Anantya menyarankan untuk mencari informasi lebih dari satu sumber. Hal ini diyakini akan memudahkan dalam mengambil keputusan.
Menurut dia, kemampuan berpikir kritis perlu diajarkan sejak dini. Salah satu caranya dengan membiasakan anak-anak untuk memilah dan memilih informasi.
”Melatih kesadaran dan jangan terburu-buru. Teknologi memang membawa kebaikan, tetapi kejahatan juga masuk ke ranah digital,” ucapnya.
Budaya literasi
Pesta Literasi Indonesia yang dalam dua edisi sebelumnya bernama Ruang Tengah melibatkan lebih dari 50 penulis, musisi, penyair, dan pegiat kuliner. Kegiatan ini diharapkan dapat meningkatkan budaya literasi di Tanah Air.
Selain gelar wicara, kegiatan yang berlangsung pada 1-3 September 2023 itu juga mengadakan diskusi panel, bazar buku dan makanan, lomba mewarnai, hingga konser literasi.

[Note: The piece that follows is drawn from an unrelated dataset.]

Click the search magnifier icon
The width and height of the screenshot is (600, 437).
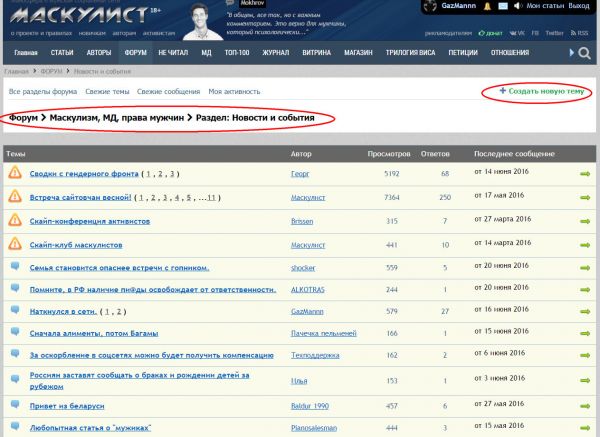point(583,52)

Chief Editor Gramedia Pustaka Utama Andi Tarigan berharap ke depan Pesta Literasi Indonesia dapat menggandeng lebih banyak penerbit, penulis, dan pegiat literasi lainnya untuk menumbuhkan budaya membaca.
”Bicara ke depan tidak bisa melepaskan dunia anak. Setidaknya mereka pegang sebuah buku dulu. Mereka punya interaksi dengan dunia literasi. Mewarnai menjadi salah satu pintu masuk. Dengan mewarnai, mereka akan melihat bukunya, melihat ceritanya,” katanya.
Selama acara berlangsung digelar editor klinik bagi pengunjung yang ingin menerbitkan naskah atau berkonsultasi agar naskahnya bisa diterima penerbit. Erwin (21), pengunjung asal Depok, Jawa Barat, mengatakan, pesta literasi itu menambah wawasan masyarakat mengenai dunia tulis-menulis dan perbukuan. Ia berharap, kegiatan serupa juga digelar di daerah-daerah lain.
”Literasi yang rendah menjadi persoalan serius bangsa kita. Lihat saja di media sosial, netizen Indonesia rajin komentar, tapi malas membaca. Alhasil, hoaks merajalela,” ucapnya.